Figure 6 demonstrates the mechanical indices of repaired potholes under different repairing material modulus, including maximum longitudinal interface normal stress (σx), maximum longitudinal interface shear stress (τxy and τxz), maximum pressure stress (σy), and corresponding pressure strain (εy) at the pothole bottom. It is worth noting that the elastic modulus of the repair material exhibits a significant influence on the mechanical indices of the repaired potholes. Specifically, as the elastic modulus increases, the values of σx, τxy, and τxz exhibit a gradual increasing trend. This phenomenon occurs because, when the interface contact state between old and new pavement is defined as a Tie constraint, these stresses are significantly influenced by the load distribution capacity of the repair material. Research has indicated that when the material properties are identical, higher modulus substances generally exhibit superior load distribution capacity. Therefore, as the modulus of the repair materials increases, the values of σx, τxy, and τxz at the longitudinal interface gradually increase. Given the Tie constraint at the old and new interface contact, the possibility of interfacial shear failure is relatively low. In this scenario, internal structural failure within the repaired structure should be considered, specifically compressive densification failure under applied loads.
As shown in Figure 6a, with an increase in elastic modulus, the values of pressure stress and strain at the pothole bottom gradually decrease, indicating that the ability of the repaired structure to resist traffic loads is gradually improving. For the repaired pothole with a depth of 10 cm, increasing the elastic modulus of the repair material from 400 MPa to 2000 MPa reduces the pressure stress from 528,783 Pa to 416,169 Pa and the pressure strain from 1.15 × 10−2 to 2.15 × 10−3, with the decrease of 21.3% and 81.3%, respectively. This demonstrates that the elastic modulus of repair materials directly influences the pothole repair effectiveness. To prevent secondary distress, repair materials with a higher elastic modulus should be selected in engineering practice.

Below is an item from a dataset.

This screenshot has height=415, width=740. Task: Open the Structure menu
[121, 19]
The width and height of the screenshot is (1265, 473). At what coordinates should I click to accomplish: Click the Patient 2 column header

3.1.2. Influence of the Interface Contact State

The bonding strength between the repaired structure and the original pavement directly influences pothole repair effectiveness. Insufficient bonding may cause the interface between new and old pavements to become a high-incidence zone for secondary distress. Therefore, investigating the influence of interlayer contact state on the mechanical indices of repaired potholes under traffic loading is essential. The interlayer friction coefficient serves as an indicator of contact states, where an increased friction coefficient signifies enhanced interlayer bonding strength. By changing the friction coefficient between the repaired pothole and old pavement, the mechanical indices of σx, τxy, τxz, σy, and εy under traffic loading were obtained and analyzed. During the mechanical analysis, the interlayer friction coefficient (FC) was set to 0, 0.25, 0.5, 0.75, and 1, respectively, as well as with a Tie constraint, while the modulus of the repair material was defined as 800 MPa. Finite element analyses were performed following the established modeling procedures, with results presented in Figure 7 and Figure 8.
Figure 7 presents the deformation clouds of the repaired pothole under different contact states. It can be seen that different interlayer contact states lead to distinct deformation responses in repaired potholes under vehicular loading. Under the Tie constraint state, the repaired pothole maintained integral bonding with the original pavement at the bottom and sidewalls, resulting in vertical deformation localized exclusively beneath the loading zone. As the FC values increased from 0 to 1, the vertical deformation of the repaired pothole occurred not only at the vehicle action position but also at its sides and bottom, accompanied by a progressive reduction in warping depth. This phenomenon correlates with the mechanical indices of the repaired pothole under different contact states, as shown in Figure 8. It is noteworthy that increasing the FC values progressively reduces the mechanical indices, with minimum stress and strain values occurring under the Tie constraint state. Specifically, when the FC values increased from 0 to 1, σy and εy decreased by 4.25% and 11.0%, respectively, with corresponding gradual reductions of the bucking depth on both sides of the repaired pothole. The relationship between σy, εy, and FC demonstrates that higher FC values simultaneously enhance both shear resistance at pothole edges and compressive capacity under vehicular loading. Additionally, it can also be found that pothole depth has little influence on the mechanical indices, with variations primarily manifested in deformation magnitude. Pothole with the depth of 0.1 m exhibits lower σx, τxy, τxz, σy, and εy values compared to the pothole with a depth of 0.04 m, which is mainly because of the gradual diffusion and dissipation of vehicular loads with increasing pothole depth.
In summary, increasing the modulus of repair material reduces the values of σy and εy, while elevating the interlayer friction coefficient (FC) decreases warping depth along the pothole sidewalls and bottom, as well as the mechanical indices. These indicate a gradual reduction in the probability of secondary distress occurrence in the repaired pothole. Moreover, when the interfacial contact state was the Tie constraint, the probability of secondary distress in the repaired pothole was minimized. Moreover, the optimal performance of the Tie constraint highlights that superior interfacial bonding, which can be achieved through adhesive materials, is critical for durability. This aligns with the findings of Zhang et al. (2022) [31] regarding interfacial reinforcement, further validating the importance of greater interfacial bonding in mitigating secondary distress. Therefore, to ensure the pothole repair effectiveness, the repair materials should possess high mechanical strength and strong bonding strength with the original pavement.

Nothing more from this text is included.